By mid-2012, there had also been another form of 'shake out' in the mobile subscriber market as operators culled inactive prepaid subscribers from their customer bases; this process had caused a dislocation in the subscriber statistics and it was evident that the market would need time to settle. Despite the difficulties, overall growth in the national subscriber base was expected to continue at a still strong rate. The mobile sector had passed the 900 million subscriber mark by early 2012; the number was just 10 million subscribers in 2002!

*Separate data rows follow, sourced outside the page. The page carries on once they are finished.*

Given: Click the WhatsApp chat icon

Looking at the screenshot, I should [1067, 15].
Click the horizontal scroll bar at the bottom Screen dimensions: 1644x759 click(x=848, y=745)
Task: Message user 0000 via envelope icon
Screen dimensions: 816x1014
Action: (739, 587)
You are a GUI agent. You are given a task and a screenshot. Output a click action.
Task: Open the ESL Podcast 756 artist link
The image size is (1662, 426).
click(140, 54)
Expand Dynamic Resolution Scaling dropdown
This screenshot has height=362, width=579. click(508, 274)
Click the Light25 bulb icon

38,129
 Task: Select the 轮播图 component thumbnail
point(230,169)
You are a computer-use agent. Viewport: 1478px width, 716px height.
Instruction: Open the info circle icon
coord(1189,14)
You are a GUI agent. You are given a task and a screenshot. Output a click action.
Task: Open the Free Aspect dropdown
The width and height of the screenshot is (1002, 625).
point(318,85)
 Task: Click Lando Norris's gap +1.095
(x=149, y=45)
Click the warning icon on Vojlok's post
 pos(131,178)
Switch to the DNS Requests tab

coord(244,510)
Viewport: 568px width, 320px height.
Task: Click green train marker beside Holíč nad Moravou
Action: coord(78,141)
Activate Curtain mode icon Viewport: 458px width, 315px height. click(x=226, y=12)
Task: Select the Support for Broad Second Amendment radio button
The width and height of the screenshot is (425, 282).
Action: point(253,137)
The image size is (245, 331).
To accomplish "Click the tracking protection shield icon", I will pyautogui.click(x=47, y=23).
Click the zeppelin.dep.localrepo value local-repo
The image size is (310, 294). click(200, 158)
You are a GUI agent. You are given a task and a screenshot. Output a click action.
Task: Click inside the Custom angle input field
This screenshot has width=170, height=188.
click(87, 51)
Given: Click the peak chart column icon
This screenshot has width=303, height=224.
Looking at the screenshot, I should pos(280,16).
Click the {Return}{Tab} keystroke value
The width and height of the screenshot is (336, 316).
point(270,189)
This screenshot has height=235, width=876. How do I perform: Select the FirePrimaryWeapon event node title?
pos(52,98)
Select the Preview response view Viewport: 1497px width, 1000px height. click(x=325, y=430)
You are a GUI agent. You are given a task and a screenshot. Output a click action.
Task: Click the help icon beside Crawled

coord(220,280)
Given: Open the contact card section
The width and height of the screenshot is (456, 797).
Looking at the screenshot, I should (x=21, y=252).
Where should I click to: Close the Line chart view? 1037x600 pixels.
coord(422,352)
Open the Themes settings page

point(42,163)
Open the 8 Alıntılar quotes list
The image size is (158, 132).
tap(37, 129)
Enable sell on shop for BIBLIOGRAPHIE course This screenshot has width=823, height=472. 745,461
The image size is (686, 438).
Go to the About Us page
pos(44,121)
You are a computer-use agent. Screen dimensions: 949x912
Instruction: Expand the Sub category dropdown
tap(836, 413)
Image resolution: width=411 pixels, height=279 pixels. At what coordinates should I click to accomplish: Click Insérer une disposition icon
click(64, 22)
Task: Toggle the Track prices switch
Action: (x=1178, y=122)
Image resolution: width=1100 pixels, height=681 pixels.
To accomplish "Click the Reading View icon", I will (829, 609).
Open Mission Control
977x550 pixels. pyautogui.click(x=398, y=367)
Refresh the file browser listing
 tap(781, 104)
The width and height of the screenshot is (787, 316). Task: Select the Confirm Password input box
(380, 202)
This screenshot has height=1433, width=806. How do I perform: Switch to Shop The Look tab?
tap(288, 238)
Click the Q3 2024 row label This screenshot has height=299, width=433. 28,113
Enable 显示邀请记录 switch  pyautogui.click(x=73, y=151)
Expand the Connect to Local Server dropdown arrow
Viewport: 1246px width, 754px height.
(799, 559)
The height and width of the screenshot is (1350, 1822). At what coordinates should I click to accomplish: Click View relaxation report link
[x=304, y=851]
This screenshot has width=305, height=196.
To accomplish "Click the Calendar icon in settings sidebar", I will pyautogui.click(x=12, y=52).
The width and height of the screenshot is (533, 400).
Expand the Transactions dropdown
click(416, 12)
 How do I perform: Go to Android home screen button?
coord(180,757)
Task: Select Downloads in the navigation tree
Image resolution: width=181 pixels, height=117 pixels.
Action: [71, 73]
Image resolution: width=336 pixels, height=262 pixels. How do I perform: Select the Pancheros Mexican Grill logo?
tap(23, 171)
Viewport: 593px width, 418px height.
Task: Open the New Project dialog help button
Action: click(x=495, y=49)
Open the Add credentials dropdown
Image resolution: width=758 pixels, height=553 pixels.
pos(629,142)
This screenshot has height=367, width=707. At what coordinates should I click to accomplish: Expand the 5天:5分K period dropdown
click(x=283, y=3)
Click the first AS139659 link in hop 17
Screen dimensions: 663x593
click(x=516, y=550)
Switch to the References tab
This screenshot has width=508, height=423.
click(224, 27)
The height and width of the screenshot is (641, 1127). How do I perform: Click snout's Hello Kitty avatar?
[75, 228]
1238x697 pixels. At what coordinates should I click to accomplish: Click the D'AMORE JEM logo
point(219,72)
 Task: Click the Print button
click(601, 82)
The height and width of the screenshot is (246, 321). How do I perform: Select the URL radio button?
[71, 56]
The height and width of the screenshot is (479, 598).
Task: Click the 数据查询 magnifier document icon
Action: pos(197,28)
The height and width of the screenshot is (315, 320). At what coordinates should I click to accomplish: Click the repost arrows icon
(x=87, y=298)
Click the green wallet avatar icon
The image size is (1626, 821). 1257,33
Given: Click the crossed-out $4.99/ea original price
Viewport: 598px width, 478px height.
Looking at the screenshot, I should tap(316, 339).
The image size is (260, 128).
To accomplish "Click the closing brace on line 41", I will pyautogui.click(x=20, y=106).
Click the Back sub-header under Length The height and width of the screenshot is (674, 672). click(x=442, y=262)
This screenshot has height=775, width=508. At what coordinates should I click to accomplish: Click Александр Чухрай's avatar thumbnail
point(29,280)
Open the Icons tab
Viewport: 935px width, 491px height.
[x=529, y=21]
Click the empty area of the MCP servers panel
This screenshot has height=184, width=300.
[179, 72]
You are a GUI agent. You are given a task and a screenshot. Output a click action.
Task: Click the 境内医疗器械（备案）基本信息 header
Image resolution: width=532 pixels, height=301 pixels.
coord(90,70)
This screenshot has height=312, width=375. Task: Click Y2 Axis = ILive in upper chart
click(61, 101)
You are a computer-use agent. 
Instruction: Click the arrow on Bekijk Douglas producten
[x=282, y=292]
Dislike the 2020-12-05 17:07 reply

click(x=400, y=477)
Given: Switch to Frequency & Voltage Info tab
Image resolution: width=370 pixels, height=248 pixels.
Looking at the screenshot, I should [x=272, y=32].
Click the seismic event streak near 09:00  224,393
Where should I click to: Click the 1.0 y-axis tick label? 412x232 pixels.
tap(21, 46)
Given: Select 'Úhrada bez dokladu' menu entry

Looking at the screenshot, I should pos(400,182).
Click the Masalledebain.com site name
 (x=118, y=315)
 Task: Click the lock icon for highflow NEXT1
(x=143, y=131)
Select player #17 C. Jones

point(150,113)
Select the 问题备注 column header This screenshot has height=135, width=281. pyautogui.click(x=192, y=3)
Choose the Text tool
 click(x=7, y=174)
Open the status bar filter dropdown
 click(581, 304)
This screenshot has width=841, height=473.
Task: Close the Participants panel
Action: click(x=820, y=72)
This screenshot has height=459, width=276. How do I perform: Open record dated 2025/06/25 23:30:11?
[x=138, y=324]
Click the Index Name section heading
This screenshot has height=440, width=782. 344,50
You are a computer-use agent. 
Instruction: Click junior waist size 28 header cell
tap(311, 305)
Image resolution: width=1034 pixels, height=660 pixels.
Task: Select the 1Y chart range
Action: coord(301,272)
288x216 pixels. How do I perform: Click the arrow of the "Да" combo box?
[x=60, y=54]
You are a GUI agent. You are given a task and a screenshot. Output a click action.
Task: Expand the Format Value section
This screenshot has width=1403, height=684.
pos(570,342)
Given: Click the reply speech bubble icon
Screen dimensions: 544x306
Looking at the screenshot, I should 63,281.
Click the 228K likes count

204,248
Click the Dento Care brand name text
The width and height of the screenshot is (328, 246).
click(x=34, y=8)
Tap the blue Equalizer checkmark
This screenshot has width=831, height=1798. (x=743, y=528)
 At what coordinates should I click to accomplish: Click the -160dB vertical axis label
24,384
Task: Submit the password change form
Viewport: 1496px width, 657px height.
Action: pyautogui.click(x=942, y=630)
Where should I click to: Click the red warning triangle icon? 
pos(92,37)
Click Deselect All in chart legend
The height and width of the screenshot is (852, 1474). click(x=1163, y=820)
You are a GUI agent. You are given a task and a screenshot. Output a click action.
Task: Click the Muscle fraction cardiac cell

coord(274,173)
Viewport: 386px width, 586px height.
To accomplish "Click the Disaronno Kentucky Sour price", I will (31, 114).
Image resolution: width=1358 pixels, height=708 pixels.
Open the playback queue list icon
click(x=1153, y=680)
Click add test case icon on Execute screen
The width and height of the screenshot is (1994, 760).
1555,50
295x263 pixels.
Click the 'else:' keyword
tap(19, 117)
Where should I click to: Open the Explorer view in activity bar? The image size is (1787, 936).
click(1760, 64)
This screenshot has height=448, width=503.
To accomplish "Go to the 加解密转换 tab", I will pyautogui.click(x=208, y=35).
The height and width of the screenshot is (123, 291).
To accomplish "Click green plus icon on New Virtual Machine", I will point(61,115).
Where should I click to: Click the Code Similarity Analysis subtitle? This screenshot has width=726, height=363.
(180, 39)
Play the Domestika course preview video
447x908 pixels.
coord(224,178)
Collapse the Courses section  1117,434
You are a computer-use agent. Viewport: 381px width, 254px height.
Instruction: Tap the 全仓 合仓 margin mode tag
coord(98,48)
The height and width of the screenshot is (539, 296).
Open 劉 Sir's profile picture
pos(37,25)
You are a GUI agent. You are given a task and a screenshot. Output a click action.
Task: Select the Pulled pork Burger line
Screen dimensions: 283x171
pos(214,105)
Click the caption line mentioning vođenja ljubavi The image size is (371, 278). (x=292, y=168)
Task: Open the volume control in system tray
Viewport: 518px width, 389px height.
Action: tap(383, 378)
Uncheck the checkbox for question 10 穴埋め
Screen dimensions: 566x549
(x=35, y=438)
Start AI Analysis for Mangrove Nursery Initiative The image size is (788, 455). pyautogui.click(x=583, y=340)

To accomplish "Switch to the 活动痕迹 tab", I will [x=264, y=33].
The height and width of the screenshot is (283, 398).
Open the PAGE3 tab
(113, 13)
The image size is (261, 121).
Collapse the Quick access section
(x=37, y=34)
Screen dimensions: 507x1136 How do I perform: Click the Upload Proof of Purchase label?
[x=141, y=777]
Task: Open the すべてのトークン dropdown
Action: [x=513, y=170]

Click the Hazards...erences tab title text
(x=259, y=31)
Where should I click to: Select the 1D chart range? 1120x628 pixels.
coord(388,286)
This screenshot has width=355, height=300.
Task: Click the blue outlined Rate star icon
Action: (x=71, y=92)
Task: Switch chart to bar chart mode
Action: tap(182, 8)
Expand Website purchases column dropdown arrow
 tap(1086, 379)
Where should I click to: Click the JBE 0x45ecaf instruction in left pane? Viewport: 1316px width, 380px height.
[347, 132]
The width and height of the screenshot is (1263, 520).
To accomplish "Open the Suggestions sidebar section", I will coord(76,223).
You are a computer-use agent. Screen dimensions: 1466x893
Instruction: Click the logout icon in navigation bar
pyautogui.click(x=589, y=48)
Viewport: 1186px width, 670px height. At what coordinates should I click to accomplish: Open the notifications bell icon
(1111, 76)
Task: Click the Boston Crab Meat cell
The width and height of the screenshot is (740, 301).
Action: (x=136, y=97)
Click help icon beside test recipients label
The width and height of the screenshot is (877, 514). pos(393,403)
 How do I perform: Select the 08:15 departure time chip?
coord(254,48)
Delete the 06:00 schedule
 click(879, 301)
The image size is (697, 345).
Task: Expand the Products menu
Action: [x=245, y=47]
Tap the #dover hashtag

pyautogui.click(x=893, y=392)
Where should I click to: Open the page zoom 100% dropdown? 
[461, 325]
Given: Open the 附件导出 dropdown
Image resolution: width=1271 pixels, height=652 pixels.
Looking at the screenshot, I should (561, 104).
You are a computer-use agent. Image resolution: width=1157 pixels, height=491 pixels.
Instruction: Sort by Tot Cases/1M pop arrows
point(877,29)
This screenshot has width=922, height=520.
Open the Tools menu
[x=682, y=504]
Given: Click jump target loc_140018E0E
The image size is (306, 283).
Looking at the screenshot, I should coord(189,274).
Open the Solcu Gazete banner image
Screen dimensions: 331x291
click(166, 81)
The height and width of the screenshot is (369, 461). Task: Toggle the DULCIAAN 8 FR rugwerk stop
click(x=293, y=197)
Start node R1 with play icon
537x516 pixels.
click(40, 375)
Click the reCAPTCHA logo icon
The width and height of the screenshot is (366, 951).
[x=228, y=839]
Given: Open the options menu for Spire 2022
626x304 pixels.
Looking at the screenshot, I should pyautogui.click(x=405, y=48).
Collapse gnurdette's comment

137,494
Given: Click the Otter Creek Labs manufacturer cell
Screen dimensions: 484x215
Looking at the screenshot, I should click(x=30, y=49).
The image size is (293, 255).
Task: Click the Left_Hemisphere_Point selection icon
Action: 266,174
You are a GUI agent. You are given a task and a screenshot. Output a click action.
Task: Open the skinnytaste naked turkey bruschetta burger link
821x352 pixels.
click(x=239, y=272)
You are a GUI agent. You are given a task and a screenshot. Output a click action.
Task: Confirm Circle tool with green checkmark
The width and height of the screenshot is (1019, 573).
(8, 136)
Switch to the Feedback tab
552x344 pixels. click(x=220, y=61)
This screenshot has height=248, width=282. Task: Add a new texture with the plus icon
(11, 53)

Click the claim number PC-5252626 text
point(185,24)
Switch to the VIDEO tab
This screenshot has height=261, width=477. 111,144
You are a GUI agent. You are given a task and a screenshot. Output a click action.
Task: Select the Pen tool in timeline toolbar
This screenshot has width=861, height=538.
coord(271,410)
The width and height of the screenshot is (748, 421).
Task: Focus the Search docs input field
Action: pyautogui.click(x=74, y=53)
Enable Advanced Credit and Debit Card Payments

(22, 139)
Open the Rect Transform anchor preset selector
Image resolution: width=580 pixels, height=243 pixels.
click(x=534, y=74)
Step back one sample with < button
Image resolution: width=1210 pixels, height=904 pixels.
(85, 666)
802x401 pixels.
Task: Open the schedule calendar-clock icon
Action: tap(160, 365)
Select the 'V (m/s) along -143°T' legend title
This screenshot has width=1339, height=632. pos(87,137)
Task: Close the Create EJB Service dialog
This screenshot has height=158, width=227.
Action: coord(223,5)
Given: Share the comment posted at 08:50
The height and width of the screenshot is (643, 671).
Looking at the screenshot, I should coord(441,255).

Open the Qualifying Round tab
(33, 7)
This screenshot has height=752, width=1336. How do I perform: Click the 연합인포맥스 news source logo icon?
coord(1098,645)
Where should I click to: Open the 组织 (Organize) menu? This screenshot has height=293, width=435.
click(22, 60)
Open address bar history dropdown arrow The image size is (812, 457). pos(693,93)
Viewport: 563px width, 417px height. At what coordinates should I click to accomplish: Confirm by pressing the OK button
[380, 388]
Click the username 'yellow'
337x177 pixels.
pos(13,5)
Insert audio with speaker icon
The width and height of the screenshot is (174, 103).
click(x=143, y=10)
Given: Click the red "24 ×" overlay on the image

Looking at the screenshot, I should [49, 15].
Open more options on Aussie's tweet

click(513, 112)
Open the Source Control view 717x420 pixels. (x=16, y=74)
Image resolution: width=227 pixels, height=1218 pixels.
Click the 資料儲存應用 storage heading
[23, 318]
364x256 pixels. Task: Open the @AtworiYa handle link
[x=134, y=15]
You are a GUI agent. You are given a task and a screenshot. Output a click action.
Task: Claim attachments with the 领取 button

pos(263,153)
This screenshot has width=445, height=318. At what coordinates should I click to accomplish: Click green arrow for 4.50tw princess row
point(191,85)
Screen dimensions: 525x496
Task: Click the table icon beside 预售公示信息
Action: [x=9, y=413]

While the mobile subscriber base witnessed growth of around 20% annually coming into 2012, Average Revenue Per User (ARPU) had been steadily declining as competing operators offered cheaper tariffs; at the same time usage levels have remained reasonably high thus slowing the decline in revenues. There has been a major push in recent years to take mobile services into the poorer and rural areas of the country; this has also weighed heavily on ARPUs. But countering this trend, the long-awaited 3G licensing has seen networks across the country delivering mobile data services to customers. Although still struggling with coverage issues, 3G was finally starting to help operators boost revenue. In 2012 there were signs that the decline in ARPU was 'bottoming out' and some operators were reporting increased ARPUs.

In the meantime, the fixed-line market, which had grown strongly for a while, began experiencing zero and then negative growth. Fixed-line subscriber numbers stood at just over 30 million by early 2012. With less than 3% fixed-line penetration, India has nevertheless achieved a remarkable national coverage, with 98% of the population having some form of access to a telephone. It has been the heavy investment in telecoms infrastructure over the last decade,plus a number of key regulatory initiatives that have combined to see India's huge population delivered at least some level of telephone service.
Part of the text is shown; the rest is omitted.